Lightweight Latent Reasoning for Narrative Tasks
Alexander Gurung, Nikolay Malkin, Mirella Lapata
TL;DR
LiteReason introduces a lightweight Reasoning Projector to enable latent reasoning that can be interleaved with discrete token sampling in narrative tasks. By training the projector with supervised fine-tuning and integrating reinforcement learning, the method achieves near non-latent RL performance while dramatically reducing reasoning length and token usage. Evaluations on Flawed Fictions and Next-Chapter Prediction show substantial token savings during training and inference, with LiteReason outperforming existing latent-reasoning baselines. The approach offers a practical, scalable path to efficient long-context reasoning in narrative settings and invites further exploration of latent architectures and prompting strategies.
Abstract
Large language models (LLMs) tackle complex tasks by generating long chains of thought or "reasoning traces" that act as latent variables in the generation of an output given a query.
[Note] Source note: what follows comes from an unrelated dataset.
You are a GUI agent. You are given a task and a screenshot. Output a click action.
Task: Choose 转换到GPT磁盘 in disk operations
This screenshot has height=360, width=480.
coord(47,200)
A model's ability to generate such traces can be optimized with reinforcement learning (RL) to improve their utility in predicting an answer. This optimization comes at a high computational cost, especially for narrative-related tasks that involve retrieving and processing many tokens. To this end, we propose LiteReason, a latent reasoning method that can be interleaved with standard token sampling and easily combined with RL techniques. LiteReason employs a lightweight Reasoning Projector module, trained to produce continuous latent tokens that help the model 'skip' reasoning steps. During RL, the policy model decides when to activate the projector, switching between latent and discrete reasoning as needed. Experimental results on plot hole detection and book chapter generation show that our method outperforms latent reasoning baselines and comes close to matching non-latent RL training, while reducing final reasoning length by 77-92%. Overall, LiteReason guides RL training to a more efficient part of the performance-computation tradeoff curve.